• _About this task_
Each record below is to be reproduced without any change.

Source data
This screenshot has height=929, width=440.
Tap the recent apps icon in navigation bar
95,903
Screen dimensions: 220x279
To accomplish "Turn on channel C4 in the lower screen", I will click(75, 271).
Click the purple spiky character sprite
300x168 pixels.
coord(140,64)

• _Task result_
This screenshot has height=929, width=440.
Tap the recent apps icon in navigation bar
95,903
Screen dimensions: 220x279
To accomplish "Turn on channel C4 in the lower screen", I will click(75, 271).
Click the purple spiky character sprite
300x168 pixels.
coord(140,64)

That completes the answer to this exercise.